• **EXERCISE AIM**
Copy the lines below that contain "agent".
DATA SUPPLIED: Begin
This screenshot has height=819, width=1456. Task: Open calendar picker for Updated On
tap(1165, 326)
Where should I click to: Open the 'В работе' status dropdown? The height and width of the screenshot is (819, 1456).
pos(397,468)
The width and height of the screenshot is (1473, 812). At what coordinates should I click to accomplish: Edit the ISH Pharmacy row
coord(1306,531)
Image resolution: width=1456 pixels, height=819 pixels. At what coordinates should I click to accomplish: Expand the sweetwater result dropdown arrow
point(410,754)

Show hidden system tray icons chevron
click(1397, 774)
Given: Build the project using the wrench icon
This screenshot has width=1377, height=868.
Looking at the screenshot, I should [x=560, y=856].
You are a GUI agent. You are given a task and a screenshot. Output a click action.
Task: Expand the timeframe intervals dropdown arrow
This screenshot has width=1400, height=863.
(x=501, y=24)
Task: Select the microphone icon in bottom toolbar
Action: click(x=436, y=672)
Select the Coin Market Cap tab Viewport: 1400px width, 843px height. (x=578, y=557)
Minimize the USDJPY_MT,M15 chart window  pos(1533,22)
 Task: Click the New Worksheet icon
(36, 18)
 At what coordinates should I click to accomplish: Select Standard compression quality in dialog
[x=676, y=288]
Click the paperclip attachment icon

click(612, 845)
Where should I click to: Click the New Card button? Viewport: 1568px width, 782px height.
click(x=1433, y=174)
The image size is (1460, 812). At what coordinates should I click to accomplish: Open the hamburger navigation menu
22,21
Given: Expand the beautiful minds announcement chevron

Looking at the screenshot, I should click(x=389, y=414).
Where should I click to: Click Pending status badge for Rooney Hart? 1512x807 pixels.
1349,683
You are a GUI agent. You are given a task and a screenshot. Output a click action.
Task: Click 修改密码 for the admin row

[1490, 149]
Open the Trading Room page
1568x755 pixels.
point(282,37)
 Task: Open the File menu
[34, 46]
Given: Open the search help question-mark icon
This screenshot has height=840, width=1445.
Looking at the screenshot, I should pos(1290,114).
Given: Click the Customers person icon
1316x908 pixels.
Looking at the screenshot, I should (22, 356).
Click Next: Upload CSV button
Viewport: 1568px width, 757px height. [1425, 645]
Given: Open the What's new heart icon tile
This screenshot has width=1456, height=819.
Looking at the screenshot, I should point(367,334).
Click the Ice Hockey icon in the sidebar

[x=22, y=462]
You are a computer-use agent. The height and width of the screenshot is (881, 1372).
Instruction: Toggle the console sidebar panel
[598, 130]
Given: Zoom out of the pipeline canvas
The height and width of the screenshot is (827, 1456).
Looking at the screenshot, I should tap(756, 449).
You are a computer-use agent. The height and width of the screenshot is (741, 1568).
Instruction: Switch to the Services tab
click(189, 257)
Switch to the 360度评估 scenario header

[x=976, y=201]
DATA SUPPLIED: End
• **YOUR RESPONSE**
You are a GUI agent. You are given a task and a screenshot. Output a click action.
You are a GUI agent. You are given a task and a screenshot. Output a click action.
You are a computer-use agent. The height and width of the screenshot is (881, 1372).
You are a computer-use agent. The height and width of the screenshot is (741, 1568).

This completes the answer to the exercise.